▸ GIVEN EXERCISE
Extend the results section on the electricity retailer's schemes, starting right after its last sentence.

3.2. Results and Discussion

In this section, the simulation results on the test case are presented and discussed. As mentioned before, we consider four different schemes for retailer’s decision-making problem. In the followings, the results of these schemes are compared in terms of retailer’s profitability and risk. Finally, the effectiveness of using demand response programs by retailer on its performance is analyzed.

3.2.1. First Scheme: Without Forward Contracts, DGs, and DRP

Under this scheme, the profit of the retailer is −1,287,060$ and its risk is 59,746$ which implies on a highly risky and non-profitable strategy. The retailer needs to buy the whole required energy to supply its customers from the spot electricity market with volatile market prices. Therefore, to remunerate its costs and achieve a positive profit, the retailer needs to increase its selling price to the customers form the values presented in Table 9. Even through selling the electricity with the maximum proposed price (90 $/MWh) to its customers, the retailer cannot reach positive profit in this scheme. Furthermore, one should consider that the retail price increment would in turn decrease the number of retailer’s customers in long term.

3.2.2. Second Scheme: With DGs but without Forward Contracts and DRP

Under this scheme, the possibility to access distributed generators increases the retailer’s profit to −226,035$ and decreases its risk to 43,912$. However, the retailer still is not able to achieve positive profit without increasing its retail electricity prices. We increase the average selling price of the retailer from the predefined 63 $/MWh is Table 9 in short steps and execute the simulation for each price to achieve a positive profit. Under the average selling price value of 72 $/MWh, the profit becomes positive. Therefore, it is resulted that the retailer needs to increase its average retail prices to minimum 72 $/MWh. The simulation results in terms of retailer’s profit, retailer’s payment to DGs, and retailers’ payment to spot market, under the two average selling prices are presented in Table 10.

3.2.3. Third Scheme: With DGs and Forward Contracts but without DRP

Under this scheme, the retailer’s profit is −29,790$ and its risk is 24,638$. Comparing the results to the second scheme, it can be concluded that the ability of the retailer to make forward contracts increases its profit and reduces its risk. However, similar to the previous schemes, the retailer’s profit is negative with 63 $/MWh average selling price. To achieve a positive profit, the retailer needs to increase its average retail price at least 2 $/MWh, to 65 $/MWh. The profit and costs of the retailer under the two average selling prices are presented in Table 11. It can also be concluded that the possibility to make forward contracts enables the retailer to reach profitability with lower risk and lower average selling price which in turn increase its customers’ satisfaction.

▸ MATERIAL PROVIDED
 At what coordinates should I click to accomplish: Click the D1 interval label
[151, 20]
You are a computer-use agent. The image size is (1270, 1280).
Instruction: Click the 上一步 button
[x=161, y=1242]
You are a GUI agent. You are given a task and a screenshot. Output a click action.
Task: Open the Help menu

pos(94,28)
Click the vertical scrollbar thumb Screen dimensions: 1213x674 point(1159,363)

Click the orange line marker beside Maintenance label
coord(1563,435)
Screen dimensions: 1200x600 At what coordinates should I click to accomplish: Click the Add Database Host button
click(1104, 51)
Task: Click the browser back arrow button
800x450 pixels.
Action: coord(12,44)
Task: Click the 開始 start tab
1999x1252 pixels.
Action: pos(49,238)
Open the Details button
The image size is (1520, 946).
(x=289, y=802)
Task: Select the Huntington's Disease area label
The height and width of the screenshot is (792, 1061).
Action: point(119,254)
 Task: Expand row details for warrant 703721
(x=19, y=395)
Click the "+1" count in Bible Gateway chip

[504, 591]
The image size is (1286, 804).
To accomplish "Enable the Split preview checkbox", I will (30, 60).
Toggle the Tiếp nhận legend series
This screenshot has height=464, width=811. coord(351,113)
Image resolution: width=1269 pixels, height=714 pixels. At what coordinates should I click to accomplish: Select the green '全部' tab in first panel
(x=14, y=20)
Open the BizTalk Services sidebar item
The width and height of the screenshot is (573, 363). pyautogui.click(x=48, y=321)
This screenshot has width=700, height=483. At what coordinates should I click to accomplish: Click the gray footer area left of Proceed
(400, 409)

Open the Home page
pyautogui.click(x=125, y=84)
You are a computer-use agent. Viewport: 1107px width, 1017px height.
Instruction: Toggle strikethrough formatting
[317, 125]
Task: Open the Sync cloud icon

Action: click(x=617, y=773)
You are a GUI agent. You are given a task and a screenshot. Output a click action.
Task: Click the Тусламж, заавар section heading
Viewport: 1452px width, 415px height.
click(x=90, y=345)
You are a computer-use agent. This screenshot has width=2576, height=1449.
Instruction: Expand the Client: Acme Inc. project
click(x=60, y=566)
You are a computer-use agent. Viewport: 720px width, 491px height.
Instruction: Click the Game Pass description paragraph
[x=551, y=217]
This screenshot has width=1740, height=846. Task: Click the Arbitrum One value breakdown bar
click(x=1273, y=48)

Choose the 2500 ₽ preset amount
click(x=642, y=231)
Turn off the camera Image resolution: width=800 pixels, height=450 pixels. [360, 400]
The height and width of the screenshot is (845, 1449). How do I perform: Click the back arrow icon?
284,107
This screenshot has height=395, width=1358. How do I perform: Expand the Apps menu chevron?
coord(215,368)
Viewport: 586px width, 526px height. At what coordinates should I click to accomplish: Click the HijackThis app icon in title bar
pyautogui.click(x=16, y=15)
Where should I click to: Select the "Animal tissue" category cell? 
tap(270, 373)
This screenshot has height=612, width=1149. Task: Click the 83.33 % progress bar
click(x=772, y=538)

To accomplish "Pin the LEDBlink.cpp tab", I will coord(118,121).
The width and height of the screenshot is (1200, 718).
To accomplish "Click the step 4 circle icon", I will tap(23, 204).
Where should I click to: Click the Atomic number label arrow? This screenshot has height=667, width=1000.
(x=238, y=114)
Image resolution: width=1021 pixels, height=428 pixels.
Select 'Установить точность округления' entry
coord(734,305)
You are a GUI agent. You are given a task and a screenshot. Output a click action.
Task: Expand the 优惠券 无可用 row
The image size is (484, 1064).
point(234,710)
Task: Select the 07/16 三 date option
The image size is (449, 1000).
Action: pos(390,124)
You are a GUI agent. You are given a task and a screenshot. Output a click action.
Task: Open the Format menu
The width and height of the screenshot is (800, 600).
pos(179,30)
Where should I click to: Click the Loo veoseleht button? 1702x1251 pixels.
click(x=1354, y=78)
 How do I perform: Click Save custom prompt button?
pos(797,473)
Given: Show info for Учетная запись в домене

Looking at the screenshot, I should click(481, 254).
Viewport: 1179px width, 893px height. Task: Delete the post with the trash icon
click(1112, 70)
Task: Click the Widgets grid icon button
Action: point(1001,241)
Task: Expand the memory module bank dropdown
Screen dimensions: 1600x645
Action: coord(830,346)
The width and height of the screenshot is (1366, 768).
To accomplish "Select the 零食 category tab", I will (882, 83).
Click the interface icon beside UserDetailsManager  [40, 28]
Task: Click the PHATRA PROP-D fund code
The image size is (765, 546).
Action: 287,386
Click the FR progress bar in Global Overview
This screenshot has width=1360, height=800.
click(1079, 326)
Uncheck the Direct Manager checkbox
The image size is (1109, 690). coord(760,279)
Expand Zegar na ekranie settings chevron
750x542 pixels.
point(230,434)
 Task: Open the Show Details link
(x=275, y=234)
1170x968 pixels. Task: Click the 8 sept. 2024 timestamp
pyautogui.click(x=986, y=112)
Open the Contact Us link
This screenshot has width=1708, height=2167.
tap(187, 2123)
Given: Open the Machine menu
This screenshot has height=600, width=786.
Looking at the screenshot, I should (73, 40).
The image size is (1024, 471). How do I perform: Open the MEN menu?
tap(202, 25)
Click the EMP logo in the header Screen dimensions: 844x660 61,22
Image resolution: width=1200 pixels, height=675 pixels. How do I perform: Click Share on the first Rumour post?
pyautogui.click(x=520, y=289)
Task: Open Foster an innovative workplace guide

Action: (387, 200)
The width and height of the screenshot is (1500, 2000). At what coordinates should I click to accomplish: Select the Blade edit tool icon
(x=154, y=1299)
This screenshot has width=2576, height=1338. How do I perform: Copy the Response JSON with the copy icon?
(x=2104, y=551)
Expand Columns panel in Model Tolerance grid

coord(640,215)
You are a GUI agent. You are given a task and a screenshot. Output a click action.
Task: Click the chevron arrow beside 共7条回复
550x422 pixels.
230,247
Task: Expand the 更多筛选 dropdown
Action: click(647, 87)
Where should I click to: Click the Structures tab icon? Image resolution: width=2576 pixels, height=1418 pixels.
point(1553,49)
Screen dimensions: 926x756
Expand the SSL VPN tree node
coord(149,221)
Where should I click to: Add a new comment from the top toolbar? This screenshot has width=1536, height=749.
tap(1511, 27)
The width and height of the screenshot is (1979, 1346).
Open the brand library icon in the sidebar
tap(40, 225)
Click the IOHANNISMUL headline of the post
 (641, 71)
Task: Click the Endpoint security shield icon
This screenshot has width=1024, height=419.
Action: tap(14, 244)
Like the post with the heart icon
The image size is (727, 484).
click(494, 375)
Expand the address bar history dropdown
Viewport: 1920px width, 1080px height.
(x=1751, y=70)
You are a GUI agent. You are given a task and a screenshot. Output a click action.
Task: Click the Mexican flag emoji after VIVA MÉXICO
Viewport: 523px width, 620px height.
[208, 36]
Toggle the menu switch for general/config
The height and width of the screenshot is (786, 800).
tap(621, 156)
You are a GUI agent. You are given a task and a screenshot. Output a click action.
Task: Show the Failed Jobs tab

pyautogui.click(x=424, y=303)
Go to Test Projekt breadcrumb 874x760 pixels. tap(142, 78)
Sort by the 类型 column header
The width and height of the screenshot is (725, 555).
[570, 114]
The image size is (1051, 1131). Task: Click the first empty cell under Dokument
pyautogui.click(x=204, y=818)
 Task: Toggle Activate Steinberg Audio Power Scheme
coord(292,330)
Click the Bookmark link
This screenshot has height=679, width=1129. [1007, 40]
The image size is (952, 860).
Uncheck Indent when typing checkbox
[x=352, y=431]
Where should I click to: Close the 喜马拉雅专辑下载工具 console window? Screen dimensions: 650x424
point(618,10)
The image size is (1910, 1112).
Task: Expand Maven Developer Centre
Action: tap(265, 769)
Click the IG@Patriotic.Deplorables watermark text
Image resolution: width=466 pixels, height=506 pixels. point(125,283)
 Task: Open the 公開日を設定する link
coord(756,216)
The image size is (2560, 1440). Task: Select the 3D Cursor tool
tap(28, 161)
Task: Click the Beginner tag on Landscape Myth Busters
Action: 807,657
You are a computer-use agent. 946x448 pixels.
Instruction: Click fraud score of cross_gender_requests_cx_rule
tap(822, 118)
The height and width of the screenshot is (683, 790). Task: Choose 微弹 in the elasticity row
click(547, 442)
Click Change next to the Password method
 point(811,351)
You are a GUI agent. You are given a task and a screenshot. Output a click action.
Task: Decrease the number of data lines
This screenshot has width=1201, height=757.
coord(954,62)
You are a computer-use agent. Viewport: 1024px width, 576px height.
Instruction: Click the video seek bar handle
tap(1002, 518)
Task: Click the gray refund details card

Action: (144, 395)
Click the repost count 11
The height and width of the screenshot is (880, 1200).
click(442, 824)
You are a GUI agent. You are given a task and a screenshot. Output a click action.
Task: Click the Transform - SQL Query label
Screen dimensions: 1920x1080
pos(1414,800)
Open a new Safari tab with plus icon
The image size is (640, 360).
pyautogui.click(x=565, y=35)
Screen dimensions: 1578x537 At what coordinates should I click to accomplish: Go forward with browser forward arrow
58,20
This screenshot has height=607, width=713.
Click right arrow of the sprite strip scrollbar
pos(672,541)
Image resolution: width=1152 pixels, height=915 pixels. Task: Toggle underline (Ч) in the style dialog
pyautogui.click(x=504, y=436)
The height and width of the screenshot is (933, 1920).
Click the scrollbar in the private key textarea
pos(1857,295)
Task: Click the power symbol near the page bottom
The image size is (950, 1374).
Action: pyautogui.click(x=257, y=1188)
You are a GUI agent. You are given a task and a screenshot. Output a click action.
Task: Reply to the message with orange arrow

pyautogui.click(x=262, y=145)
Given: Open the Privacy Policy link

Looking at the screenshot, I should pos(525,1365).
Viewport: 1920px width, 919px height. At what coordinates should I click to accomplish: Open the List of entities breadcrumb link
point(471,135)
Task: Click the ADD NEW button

▸ EXPECTED OUTPUT
Figure 5 illustrates the willingness of the retailer to buy energy from different forward contracts, as introduced in Section 3.1.4. As can be seen in Figure 5, the bilateral contracts tend to be more compelling by the retailer, whereas the put options are the least pleasant contracts.
It should be noted that the structure of the bilateral contracts impacts the strategy of the retailer on buying energy from these contracts during scheduling time horizon. In this example, we considered staircase price curve for the bilateral contracts with3 price steps corresponding to 3 power levels in each period. The energy purchased from the first bilateral contract (Bilateral 1) is shown in Figure 6. In case the offer curve of the bilateral contacts was 1-level instead of 3-level, which means that the price was the same for different energy levels, the energy purchased curve in Figure 6 would have only two levels meaning that the energy was either purchased from the producer or not.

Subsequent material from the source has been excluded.